Data records ::
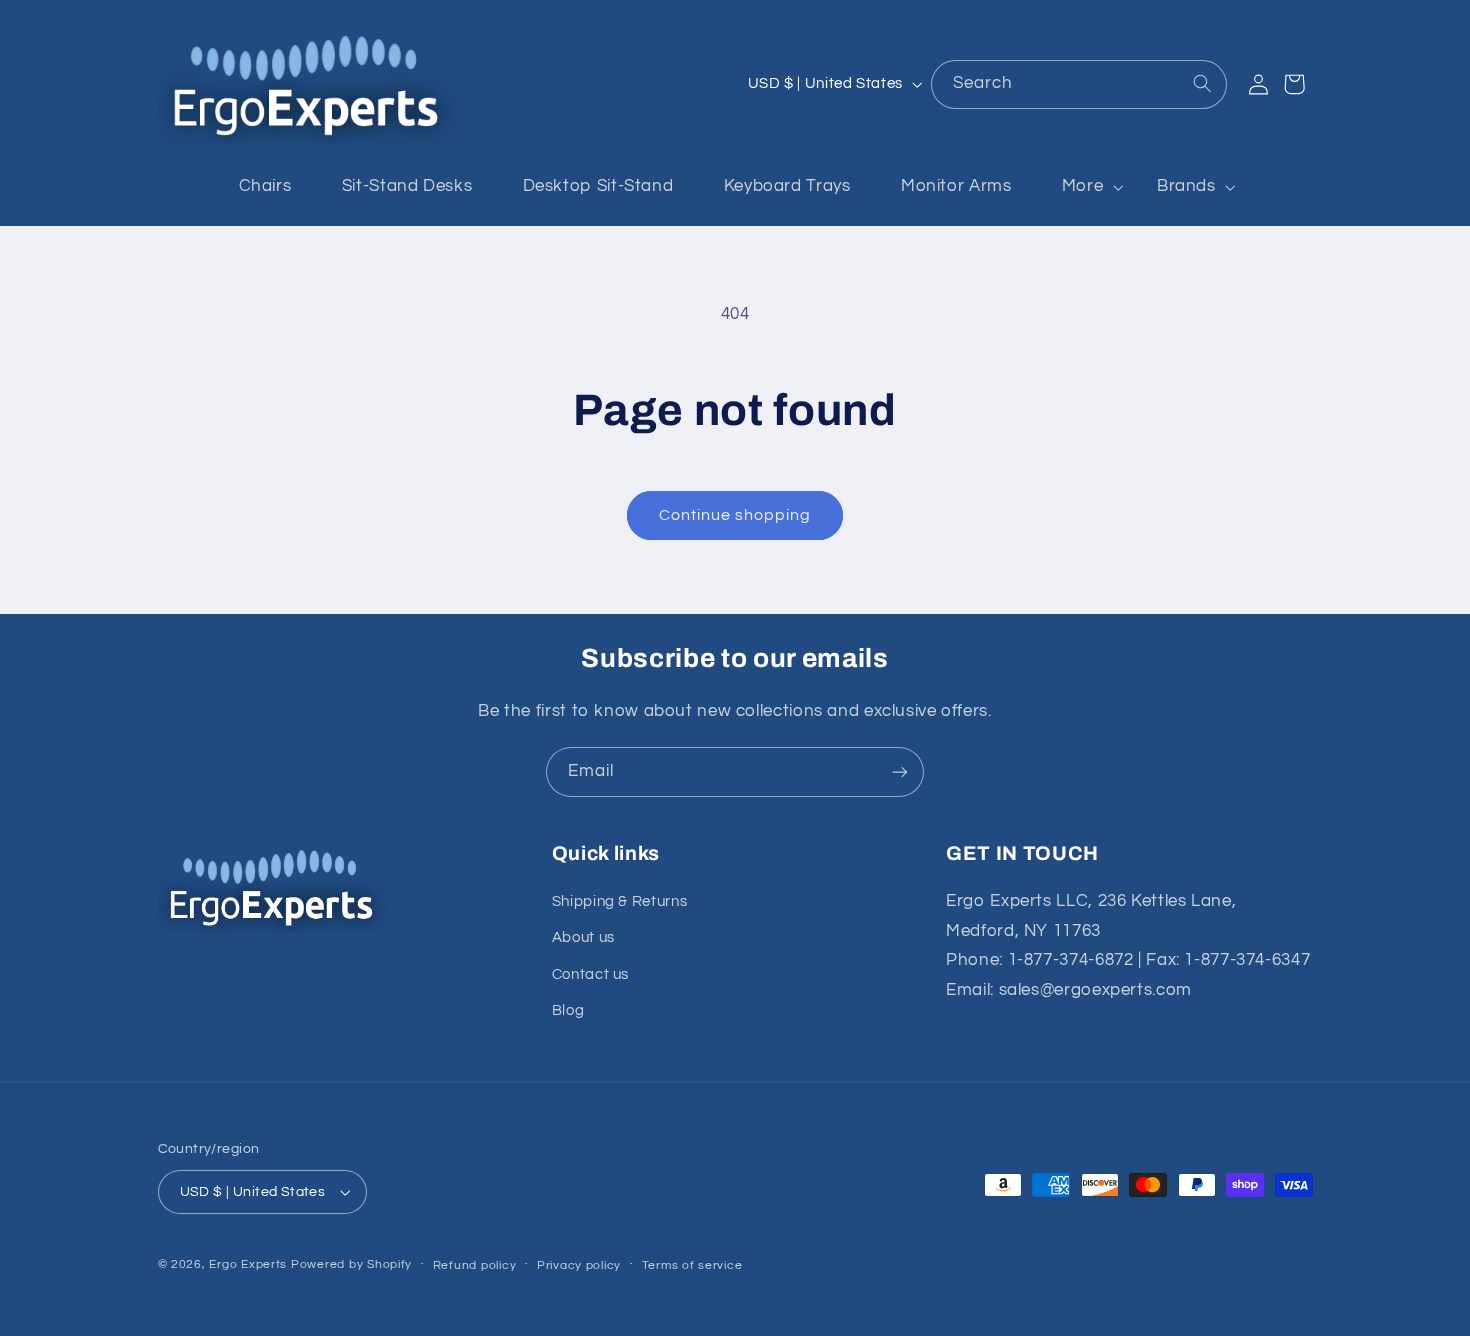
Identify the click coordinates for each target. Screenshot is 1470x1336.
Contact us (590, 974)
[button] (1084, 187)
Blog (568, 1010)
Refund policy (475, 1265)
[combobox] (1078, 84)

Work to be completed ::
No pictures should appear in the copy, and each record above is to be returned exactly.

Reply ::
Identify the click coordinates for each target. Screenshot is 1470x1336.
Contact us (590, 974)
[button] (1084, 187)
Blog (568, 1010)
Refund policy (475, 1265)
[combobox] (1078, 84)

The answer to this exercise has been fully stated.